Issues around consent are a dominant allegation in a substantial proportion of medicolegal claims handled by Medical Protection in Hong Kong in 2022. This article provides practical tips on informed consent and highlights case studies of complaints and claims handled by Medical Protection to facilitate learning.
Throughout undergraduate and postgraduate medical education, the main focus of learning is technical skills and knowledge. While this is understandable, clinical care is built upon a foundation of the relationship between the clinician and the patient. Whether it is just a single consult in an emergency department or decades of caring for a family, decisions are made and implemented based on conversations. From a doctor’s perspective, these conversations can involve explanations about conditions, management options and risks. Meanwhile, from the patients’ perspective, it involves communicating their experience, understanding, priorities and wishes. From these conversations flow decisions. It is for this reason that informed consent for decisions is crucial for keeping patient autonomy at the heart of clinical care.
At Medical Protection, we assist with a range of medicolegal cases where there has been a complaint or an adverse outcome. It is not unusual for us to see issues around consent forming part of a wider picture of dissatisfaction. In fact, consent was the dominant allegation in almost a third (32 percent) of the highest value claims in which we supported Hong Kong members in 2022. Of course, claims are not the only possible consequence for inadequate consent. It can also lead to complaints to the Medical Council of Hong Kong (MCHK) and even criminal investigations.
As outlined in the MCHK’s Code of Professional Conduct, a patient’s consent is only valid if it is given freely, the patient is competent, understands the nature and implications of the proposed treatment, and the decision is informed – meaning the patient has received a proper explanation of the nature, effects, and risks of the proposed treatment, as well as alternative options, including the option of no treatment.
How much information?
The requirement of providing a proper explanation of the proposed treatment and risks is outlined in the MCHK Code of Professional Conduct. The language for these explanations should be clear, and the subject matter should be communicated in a way and in terms that the patient can understand. Sufficient information should be provided so that the patient’s decision can be truly informed, and this is matter of judgement based on the patient and complexity of the situation. An explanation of treatment options, risks and benefits, including significant risk as well as risks that have a low probability of occurring but carry serious consequences, should also be discussed, as is the option of no treatment/ intervention.

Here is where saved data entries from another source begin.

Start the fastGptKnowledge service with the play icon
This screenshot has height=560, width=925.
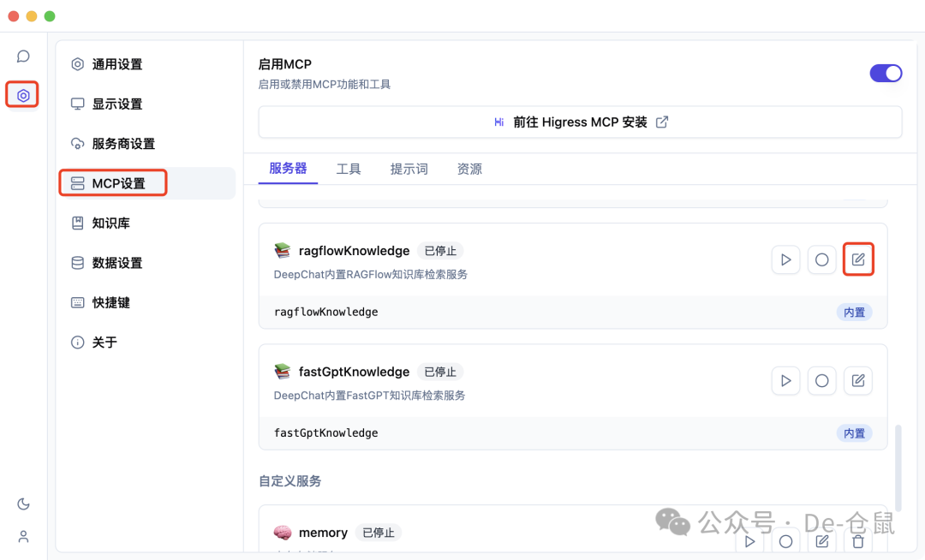[x=785, y=380]
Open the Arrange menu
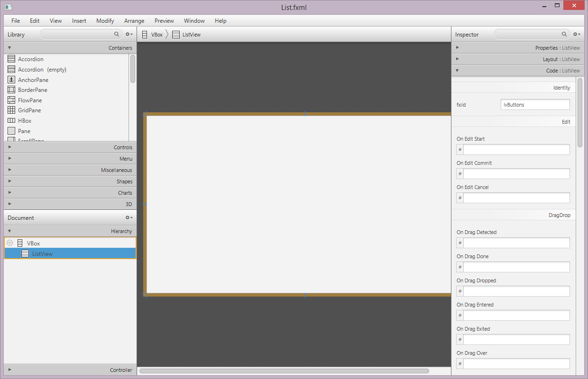Screen dimensions: 588x379 (134, 21)
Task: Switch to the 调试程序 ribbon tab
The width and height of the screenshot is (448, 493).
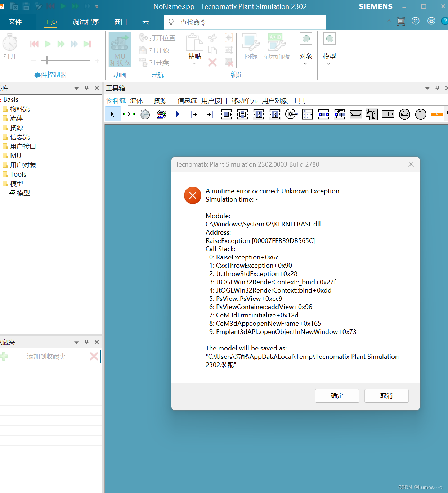Action: (x=85, y=22)
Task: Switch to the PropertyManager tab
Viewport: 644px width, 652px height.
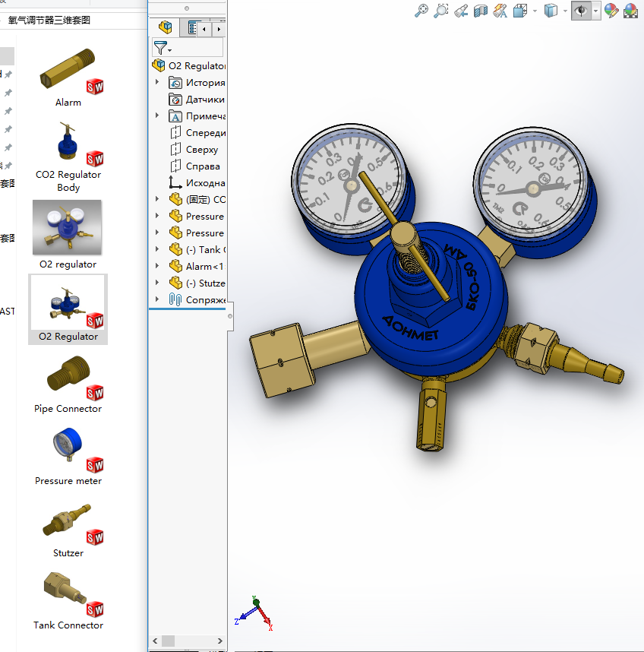Action: (x=192, y=29)
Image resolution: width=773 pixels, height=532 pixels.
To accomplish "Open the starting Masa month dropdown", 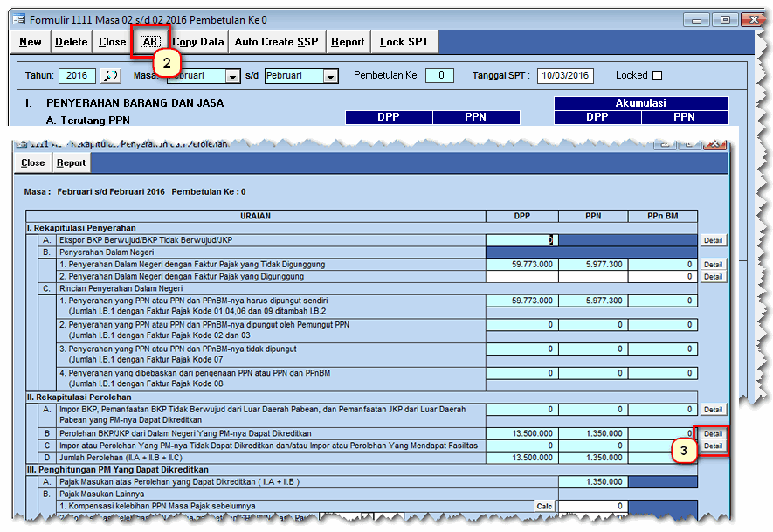I will [232, 77].
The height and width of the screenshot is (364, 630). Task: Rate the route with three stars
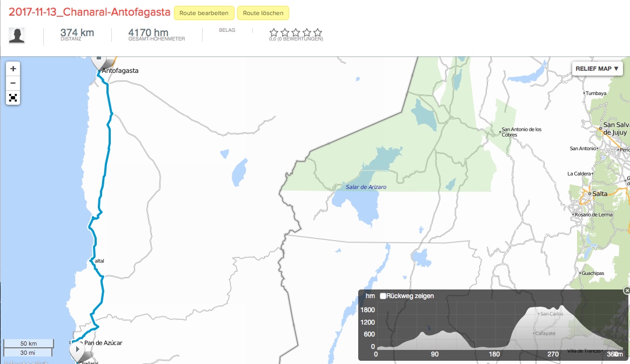296,33
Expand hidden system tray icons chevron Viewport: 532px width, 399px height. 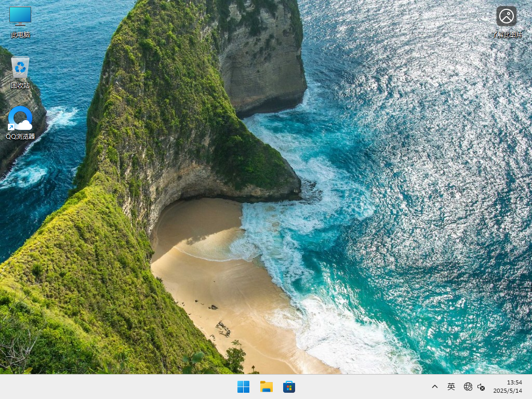tap(434, 387)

The concept of individuality and materiality also applies – what may be significant for the patient sitting in front of you, given their circumstances, wishes and lifestyle.
How much time? How often?
The MCHK guidelines also emphasize the matter of time. It recommends allowing the patient ‘reasonable’ time to make the decision ‘properly’ after the explanation is given, taking into consideration the complexity, significance and urgency.
Some queries received by Medical Protection come from doctors asking whether consent needs to be revisited, for example, just before a procedure if consent has already been given. Of course, consent is not just a singular conversation or agreement; it is a process and it is dynamic. Patient may later have concerns that they did not have before, their circumstances may have changed, they may have further questions to ask, or perhaps they may benefit from further counselling about a medication, and of course they are entitled to withdraw their consent once given. Consent is not just a singular issue that can be revisited, but the shared understanding and agreement that underlies the care a clinician is providing.
What to write?
Good contemporaneous record keeping is essential to effective continuity of care. Writing in the records is evidencing what happened during clinical interactions as well as the decision-making process.
Future clinicians seeing the patient, whether that is you or someone else, should be able to review the notes and understand what happened and why. It is not unusual for patients to request a copy of their medical records so they may understand what happened and why, and of course they may seek this when looking to pursue a claim or complaint. Having a clear contemporaneous record of consent discussions is crucial to defending such a claim or complaint.
Even if the consent discussion was sufficient and thorough, if it is not documented, the case would be very difficult to defend. Signed standardized consent forms are not sufficient as they are evidence that the form was signed, but not evidence that a discussion took place, for example, with options and risks explained, questions answered, and understanding checked.